**Problem to work on**
Write out the whole listing exactly; no images belong in it.

**Exercise input**
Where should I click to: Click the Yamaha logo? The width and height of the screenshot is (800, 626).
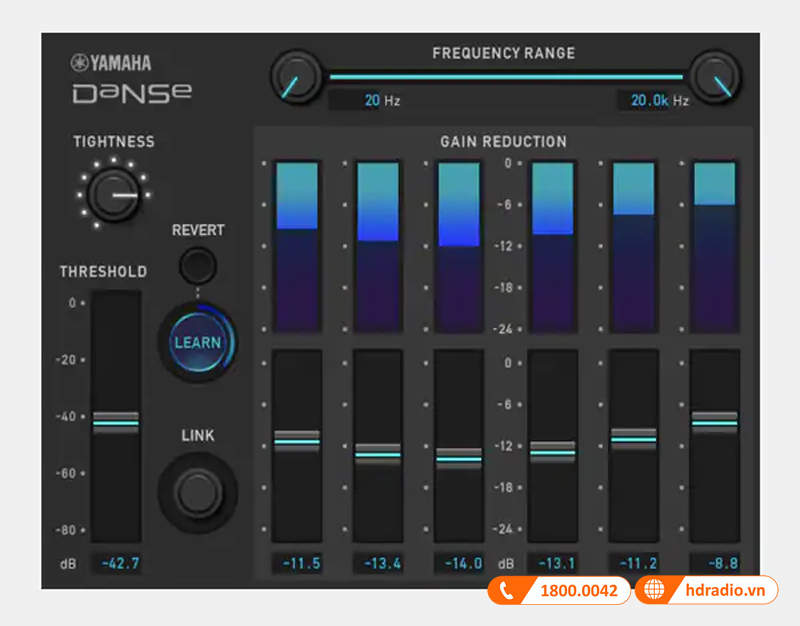coord(113,61)
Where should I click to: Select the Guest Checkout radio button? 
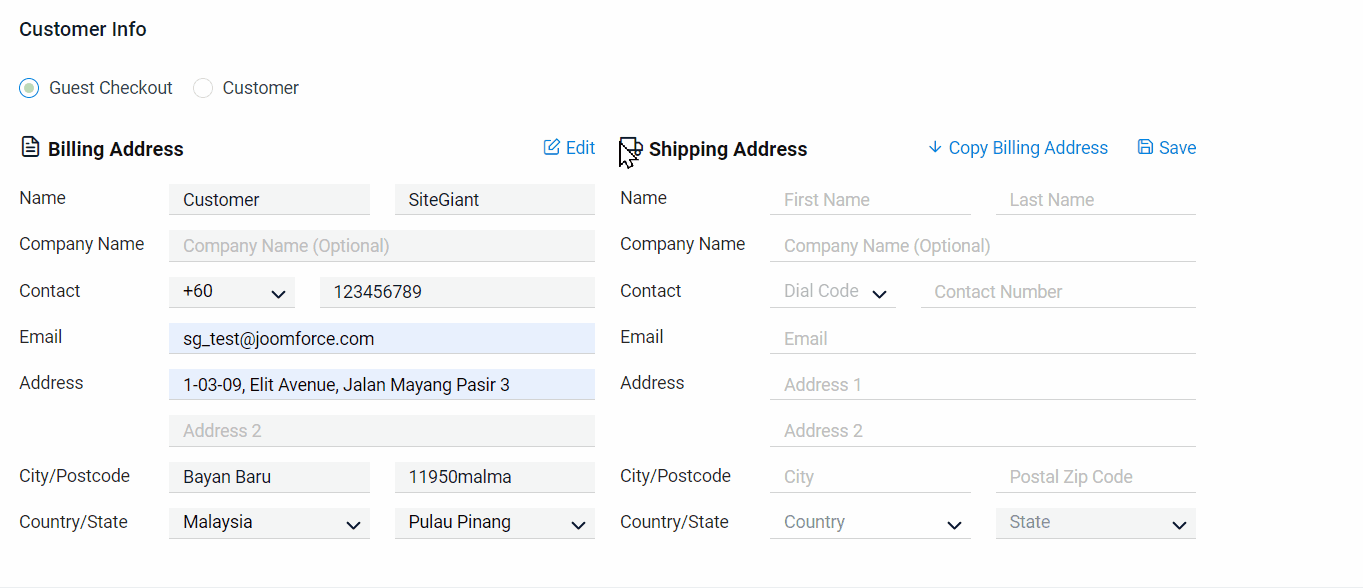30,88
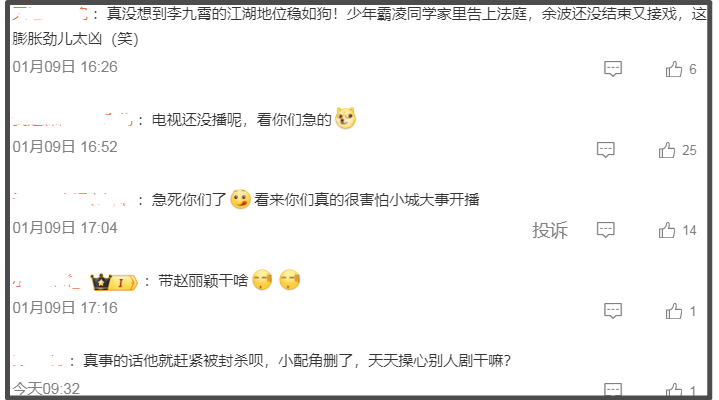Open reply box for the 16:52 comment
The height and width of the screenshot is (400, 719).
pos(606,150)
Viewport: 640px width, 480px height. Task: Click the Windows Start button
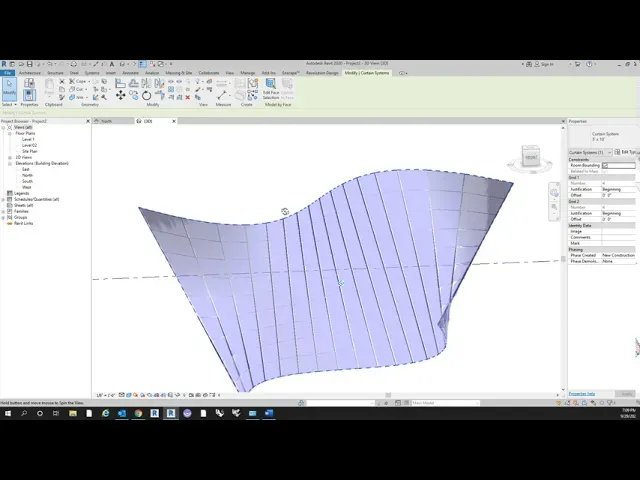(7, 413)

**Answer to this task**
Where should I click to: Click the Yamaha logo? The width and height of the screenshot is (800, 626).
coord(113,61)
Where should I click to: Select the Guest Checkout radio button? 
30,88
Open reply box for the 16:52 comment
The height and width of the screenshot is (400, 719).
pos(606,150)
Viewport: 640px width, 480px height. Task: Click the Windows Start button
(7, 413)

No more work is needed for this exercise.